== Stored data entries ==
# # # # # # #

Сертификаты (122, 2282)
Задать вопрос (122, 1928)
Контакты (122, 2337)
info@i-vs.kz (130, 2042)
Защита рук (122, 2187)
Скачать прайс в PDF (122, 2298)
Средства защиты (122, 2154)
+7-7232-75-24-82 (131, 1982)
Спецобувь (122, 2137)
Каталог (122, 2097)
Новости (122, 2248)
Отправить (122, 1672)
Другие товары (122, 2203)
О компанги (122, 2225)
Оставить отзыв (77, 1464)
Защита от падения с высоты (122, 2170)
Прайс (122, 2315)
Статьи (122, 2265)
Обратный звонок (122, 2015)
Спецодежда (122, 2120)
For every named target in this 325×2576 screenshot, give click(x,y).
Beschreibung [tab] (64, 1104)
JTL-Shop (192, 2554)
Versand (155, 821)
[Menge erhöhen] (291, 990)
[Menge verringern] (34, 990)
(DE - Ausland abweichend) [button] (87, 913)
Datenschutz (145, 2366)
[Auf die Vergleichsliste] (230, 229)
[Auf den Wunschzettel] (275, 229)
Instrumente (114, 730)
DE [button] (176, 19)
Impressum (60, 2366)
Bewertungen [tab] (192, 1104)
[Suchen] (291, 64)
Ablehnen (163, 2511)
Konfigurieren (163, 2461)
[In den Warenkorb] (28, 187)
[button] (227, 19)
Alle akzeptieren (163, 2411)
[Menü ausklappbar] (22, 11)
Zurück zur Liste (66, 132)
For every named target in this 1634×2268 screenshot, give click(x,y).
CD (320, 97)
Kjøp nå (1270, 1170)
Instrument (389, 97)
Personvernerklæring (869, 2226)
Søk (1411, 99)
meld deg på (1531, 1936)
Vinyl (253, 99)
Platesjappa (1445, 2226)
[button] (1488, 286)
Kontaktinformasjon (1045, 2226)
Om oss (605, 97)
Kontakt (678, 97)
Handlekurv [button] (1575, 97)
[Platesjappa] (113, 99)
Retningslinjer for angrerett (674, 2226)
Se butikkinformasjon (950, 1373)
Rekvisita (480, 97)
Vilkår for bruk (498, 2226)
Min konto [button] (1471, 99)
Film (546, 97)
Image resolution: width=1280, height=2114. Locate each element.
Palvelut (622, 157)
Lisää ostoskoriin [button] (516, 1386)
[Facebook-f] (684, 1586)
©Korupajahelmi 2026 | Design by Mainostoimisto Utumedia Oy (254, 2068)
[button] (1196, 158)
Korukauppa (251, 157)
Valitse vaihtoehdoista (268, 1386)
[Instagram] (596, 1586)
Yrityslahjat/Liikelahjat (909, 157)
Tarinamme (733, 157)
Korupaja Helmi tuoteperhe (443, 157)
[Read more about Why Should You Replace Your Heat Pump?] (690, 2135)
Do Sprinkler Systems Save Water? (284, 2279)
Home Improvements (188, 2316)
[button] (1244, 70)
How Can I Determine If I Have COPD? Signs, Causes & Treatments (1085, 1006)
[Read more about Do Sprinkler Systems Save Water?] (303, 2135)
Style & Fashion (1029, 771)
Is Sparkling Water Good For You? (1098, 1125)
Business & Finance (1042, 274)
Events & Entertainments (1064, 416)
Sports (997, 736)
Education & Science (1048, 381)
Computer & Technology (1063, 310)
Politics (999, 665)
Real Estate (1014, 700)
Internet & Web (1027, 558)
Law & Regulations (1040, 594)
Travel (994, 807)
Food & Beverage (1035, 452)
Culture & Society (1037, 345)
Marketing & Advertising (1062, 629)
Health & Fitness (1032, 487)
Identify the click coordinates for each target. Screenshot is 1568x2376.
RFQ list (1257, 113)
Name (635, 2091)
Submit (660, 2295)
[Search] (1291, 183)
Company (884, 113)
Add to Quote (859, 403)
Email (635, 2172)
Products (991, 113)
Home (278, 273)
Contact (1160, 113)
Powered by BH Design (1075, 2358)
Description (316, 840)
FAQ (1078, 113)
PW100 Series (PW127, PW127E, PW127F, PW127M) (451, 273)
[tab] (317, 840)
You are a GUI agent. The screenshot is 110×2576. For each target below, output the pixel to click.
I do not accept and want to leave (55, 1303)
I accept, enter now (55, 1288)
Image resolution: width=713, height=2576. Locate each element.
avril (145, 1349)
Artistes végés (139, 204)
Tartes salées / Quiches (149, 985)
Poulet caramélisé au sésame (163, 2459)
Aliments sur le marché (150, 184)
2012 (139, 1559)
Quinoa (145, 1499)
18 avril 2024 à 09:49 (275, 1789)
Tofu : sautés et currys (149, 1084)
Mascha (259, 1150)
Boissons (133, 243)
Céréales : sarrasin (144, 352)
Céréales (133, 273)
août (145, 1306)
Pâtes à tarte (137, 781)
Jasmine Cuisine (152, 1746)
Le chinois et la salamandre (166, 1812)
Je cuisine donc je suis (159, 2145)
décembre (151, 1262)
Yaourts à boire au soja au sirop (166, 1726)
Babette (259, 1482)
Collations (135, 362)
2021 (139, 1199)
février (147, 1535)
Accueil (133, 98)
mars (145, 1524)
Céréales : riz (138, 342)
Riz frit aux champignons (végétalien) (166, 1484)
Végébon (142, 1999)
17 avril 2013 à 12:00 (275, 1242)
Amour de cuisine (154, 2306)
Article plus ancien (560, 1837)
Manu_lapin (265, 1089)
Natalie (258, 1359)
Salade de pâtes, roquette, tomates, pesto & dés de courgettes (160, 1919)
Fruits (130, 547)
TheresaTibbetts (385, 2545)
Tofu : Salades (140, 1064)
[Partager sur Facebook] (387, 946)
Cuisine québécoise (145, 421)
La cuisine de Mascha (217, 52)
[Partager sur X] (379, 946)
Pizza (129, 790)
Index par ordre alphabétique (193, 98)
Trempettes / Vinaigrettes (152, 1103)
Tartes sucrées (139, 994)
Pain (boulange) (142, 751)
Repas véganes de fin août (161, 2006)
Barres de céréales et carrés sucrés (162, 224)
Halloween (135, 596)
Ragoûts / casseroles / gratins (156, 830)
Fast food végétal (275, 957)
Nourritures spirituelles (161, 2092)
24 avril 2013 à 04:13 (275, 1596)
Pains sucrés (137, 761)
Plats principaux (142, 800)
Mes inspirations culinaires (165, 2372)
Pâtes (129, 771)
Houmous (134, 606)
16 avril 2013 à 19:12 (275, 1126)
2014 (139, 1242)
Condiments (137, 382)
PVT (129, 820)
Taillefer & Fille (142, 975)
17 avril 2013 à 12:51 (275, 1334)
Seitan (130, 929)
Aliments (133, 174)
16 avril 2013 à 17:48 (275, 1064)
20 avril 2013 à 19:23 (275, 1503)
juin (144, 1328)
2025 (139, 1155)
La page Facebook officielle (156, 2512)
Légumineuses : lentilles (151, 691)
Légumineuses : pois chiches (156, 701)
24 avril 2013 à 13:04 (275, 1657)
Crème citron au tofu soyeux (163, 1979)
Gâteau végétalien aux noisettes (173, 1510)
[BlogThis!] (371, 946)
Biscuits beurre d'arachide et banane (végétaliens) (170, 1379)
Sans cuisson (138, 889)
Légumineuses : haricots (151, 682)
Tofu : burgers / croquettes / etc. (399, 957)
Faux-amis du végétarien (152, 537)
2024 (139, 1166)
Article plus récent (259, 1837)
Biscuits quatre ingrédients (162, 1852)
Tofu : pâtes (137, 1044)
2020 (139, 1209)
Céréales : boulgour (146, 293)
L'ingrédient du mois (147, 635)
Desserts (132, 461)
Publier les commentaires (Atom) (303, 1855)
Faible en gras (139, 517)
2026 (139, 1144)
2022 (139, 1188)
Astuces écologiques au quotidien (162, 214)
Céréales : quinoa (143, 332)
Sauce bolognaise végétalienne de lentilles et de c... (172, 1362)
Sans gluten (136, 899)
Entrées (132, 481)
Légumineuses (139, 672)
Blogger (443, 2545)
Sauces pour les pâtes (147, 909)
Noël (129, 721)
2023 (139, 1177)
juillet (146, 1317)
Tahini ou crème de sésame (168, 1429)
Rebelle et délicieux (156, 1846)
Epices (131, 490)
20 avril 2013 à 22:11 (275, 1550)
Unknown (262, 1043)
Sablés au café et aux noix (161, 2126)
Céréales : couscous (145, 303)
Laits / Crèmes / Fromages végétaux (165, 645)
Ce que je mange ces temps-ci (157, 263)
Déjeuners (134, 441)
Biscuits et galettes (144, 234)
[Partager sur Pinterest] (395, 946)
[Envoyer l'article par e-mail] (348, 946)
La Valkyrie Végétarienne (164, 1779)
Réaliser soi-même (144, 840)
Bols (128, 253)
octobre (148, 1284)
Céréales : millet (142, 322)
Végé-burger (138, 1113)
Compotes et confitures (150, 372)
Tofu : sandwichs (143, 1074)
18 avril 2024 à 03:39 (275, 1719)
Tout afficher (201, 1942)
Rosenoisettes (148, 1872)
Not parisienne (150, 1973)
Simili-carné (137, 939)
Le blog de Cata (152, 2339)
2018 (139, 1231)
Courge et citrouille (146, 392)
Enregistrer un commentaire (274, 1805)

# # # # # # #

== Exercise objective ==
Using the records above, copy word for word the line with "2021 (139, 1199)", the line with "Ragoûts / casseroles / gratins (156, 830)", and every line between them.

== Exercise response ==
2021 (139, 1199)
février (147, 1535)
Accueil (133, 98)
mars (145, 1524)
Céréales : riz (138, 342)
Riz frit aux champignons (végétalien) (166, 1484)
Végébon (142, 1999)
17 avril 2013 à 12:00 (275, 1242)
Amour de cuisine (154, 2306)
Article plus ancien (560, 1837)
Manu_lapin (265, 1089)
Natalie (258, 1359)
Salade de pâtes, roquette, tomates, pesto & dés de courgettes (160, 1919)
Fruits (130, 547)
TheresaTibbetts (385, 2545)
Tofu : Salades (140, 1064)
[Partager sur Facebook] (387, 946)
Cuisine québécoise (145, 421)
La cuisine de Mascha (217, 52)
[Partager sur X] (379, 946)
Pizza (129, 790)
Index par ordre alphabétique (193, 98)
Trempettes / Vinaigrettes (152, 1103)
Tartes sucrées (139, 994)
Pain (boulange) (142, 751)
Repas véganes de fin août (161, 2006)
Barres de céréales et carrés sucrés (162, 224)
Halloween (135, 596)
Ragoûts / casseroles / gratins (156, 830)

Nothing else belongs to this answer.